せっかく民芸村のために織物を学んでいたのに、どうしたものかと次の一歩を決めかねますが、ふじ子さん、小説書きませんか、と勧めてきたのがその旦那さんでした。昭和50年/1975年、28歳のときに「石女(うまずめ)」で第24回小説現代新人賞を受賞。作家デビューを果たします。
それから2年後、夫にいろいろと教えてもらいながら小説を発表しているさなかに一人の子供を授かって、かわいいかわいい女の子が誕生します。瞳子さんです。
瞳子さんが自分の名前で本を出すのが平成16年/2004年、徳間文庫の『大江戸猫三昧 時代小説傑作選』の選者としてなので、生まれてから30年弱。幼少期、青春期、ものを書き始めるそれまでのあいだ、瞳子さんはどんなふうに生きてきたんでしょうか。
「直木賞をとるまでの歩み」というのは、直木賞に関するさまざまな記事のなかでも多くの人が興味をもつ人気コンテンツです(……た、たぶん)。本人が自分で語ったり語らされたりする回想も、もちろん大事なんですけど、親が物書きの人の場合は、その親がかつて子供のことを書いたエッセイやらがけっこう残されています。発表された当時は、なにげない身辺雑記だったものでも、のちに直木賞関連資料になったりするのですから油断できません。
たとえば、ふじ子さんが平成6年/1994年『読売新聞』に連載した「つれづれ草紙」というものがあります。平成7年/1995年に『京都 知の情景』(読売新聞社刊)となり、平成12年/2000年『京都 知恵に生きる』(中公文庫)として刊行されました。

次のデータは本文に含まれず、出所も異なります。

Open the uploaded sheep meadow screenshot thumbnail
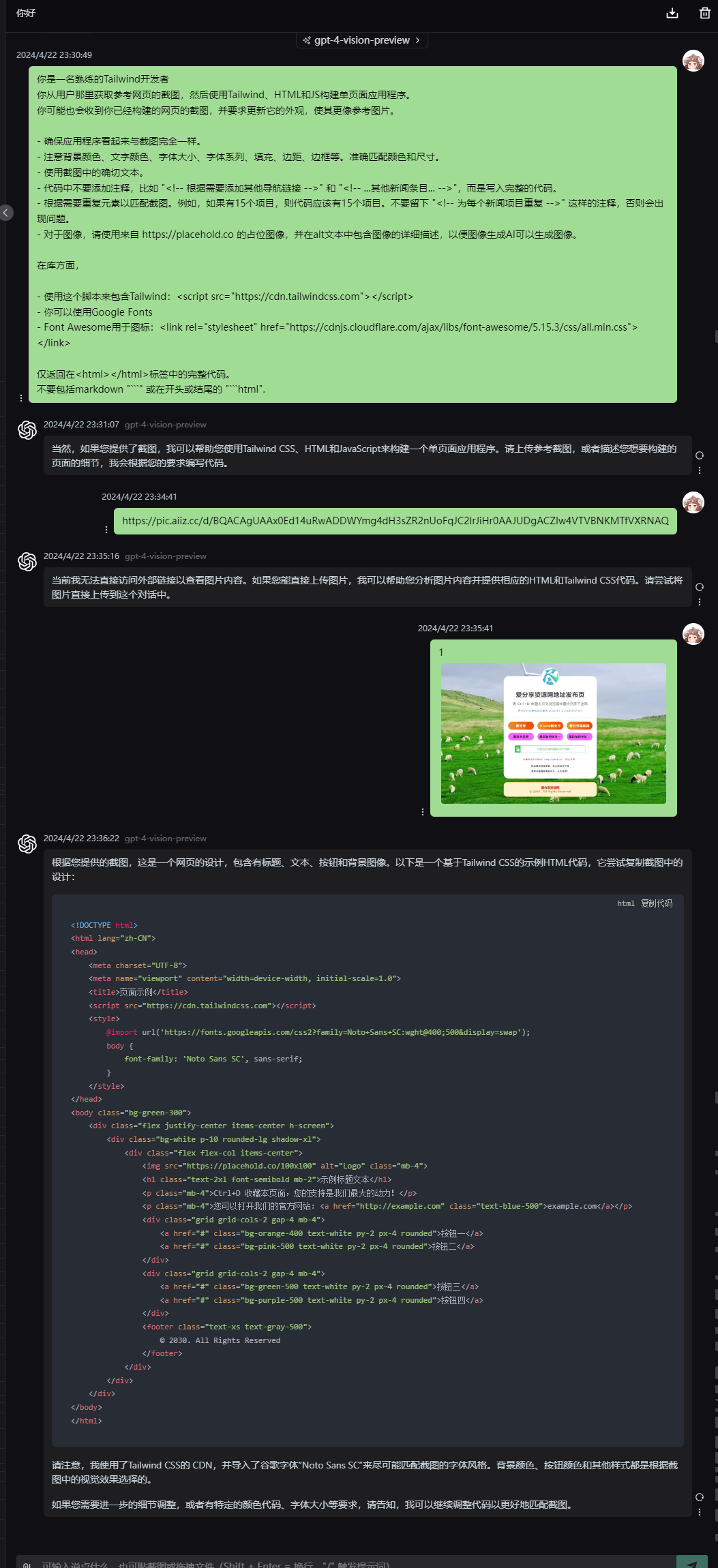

そこには夫のことや娘さんのことが、ときどき出てくるんですが、こんなイカすエピソードが収められています。
「「小説がちっとも売れない――」
時代が悪い、本を読む人が少なくなったのだと、しきりに嘆いていた十年ほど前、稚拙な文字でわたし宛てに一通の封書がとどいた。

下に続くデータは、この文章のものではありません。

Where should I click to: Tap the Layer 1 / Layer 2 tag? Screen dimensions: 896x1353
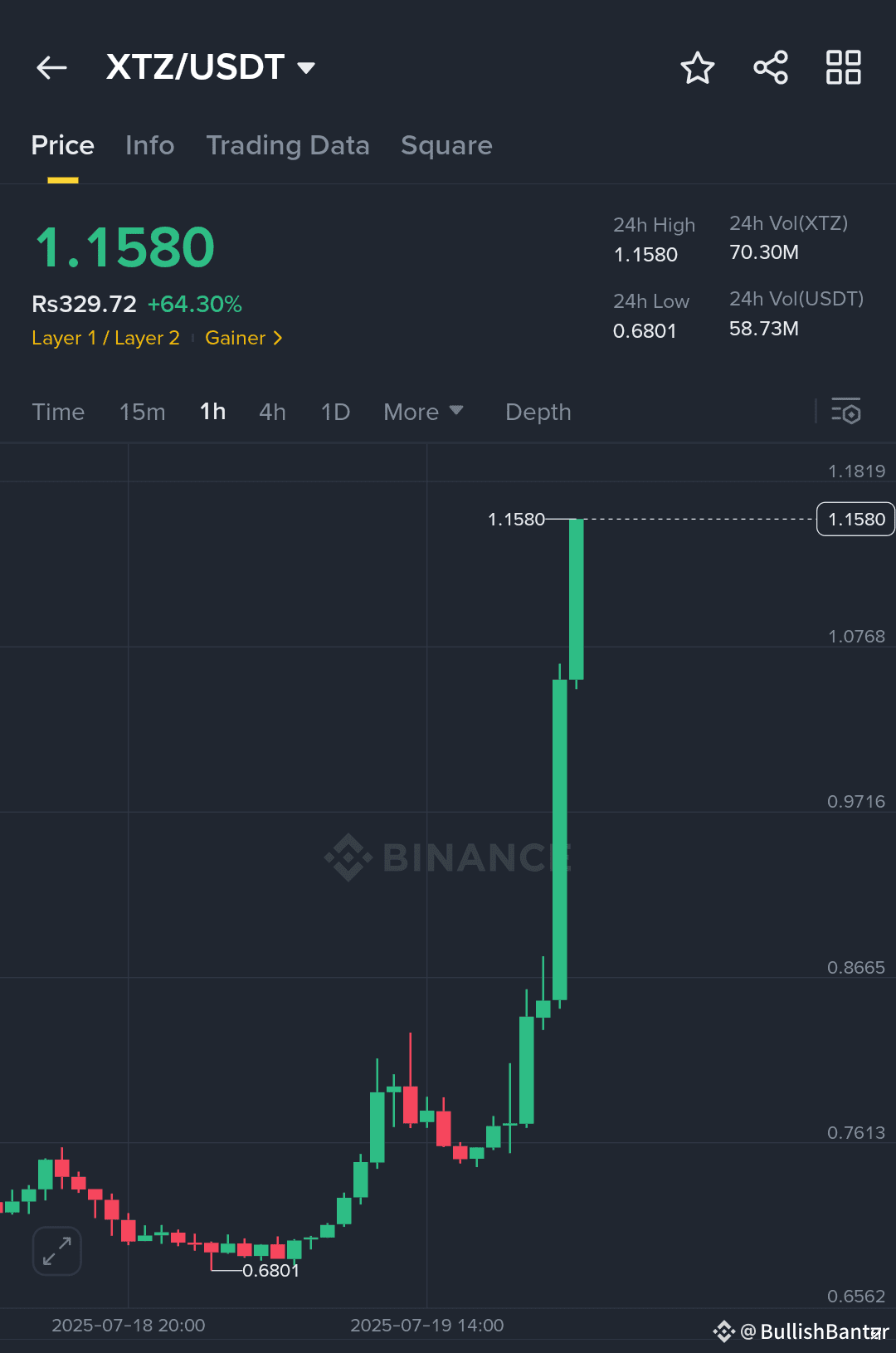point(105,338)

――私は澤田ふじ子さんの小説が大好きです。どんどん小説を読んでいます。もっともっとたくさんいい小説を書いてください。
封書の裏に住所はなく、つくりものめいた名前が書かれていた。
稚拙な文字にはっきり見覚えがあった。
それは娘がわたしの嘆きを心配するあまり、わたしをはげます気で書いた手紙だった。
(引用者中略)
いまでもわたしはこの封書を、〈心の宝石〉のつもりでもっている。」(澤田ふじ子・著『京都 知恵に生きる』所収「離俗の精神――あとがきをかねて――」より)
ちょっと長めに引用してすみません。こういう思いやりある関係性を家族どうしで築いてきた澤田家の教育は、やはりイカしていると思って紹介してみました。
その後、娘の瞳子さんはのびやかに成長します。昔の美術史にも異常にくわしい父親と、こつこつと歴史小説を書く母親。そういう家庭環境からおそらく影響を受けて、美術史を専門で学ぶ道に進み、ガチガチの研究者になるかと思いきや、やがて創作を公に発表するようになって小説家としてもデビュー。10年ほど書き続けたところで、令和3年/2021年に直木賞をとるわけです。
直木賞は一般には「権威」の権化と思われています。エラいもんだとみんなからチヤホヤされ、ゴマすり、追従、いろいろと誘惑の手も伸びてくる……かどうかはワタクシもわからないんですが、いまのところ澤田さんが悪い人たちにそそのかされて、堕落していく気配はないようです。
ふじ子さんがかつてエッセイに書いた、我が子に対する教育方針の一節に、こんなものがあります。
「私はわが子に、権威に寄り添うな、弱い立場の相手を決していじめてはならないといいきかせ、これまで育ててきた。
自分の強い立場をひけらかすほど、愚かで見苦しいものはないと、私は考えている。」(『潮』平成10年/1998年12月号、澤田ふじ子「へそまがり」より)
この教えが瞳子さんの心に植えつけられているかぎり、わたしは直木賞をとったんだ、そうじゃない連中は黙ってろ、とふんぞり返る未来は、おそらく今後もこないでしょう。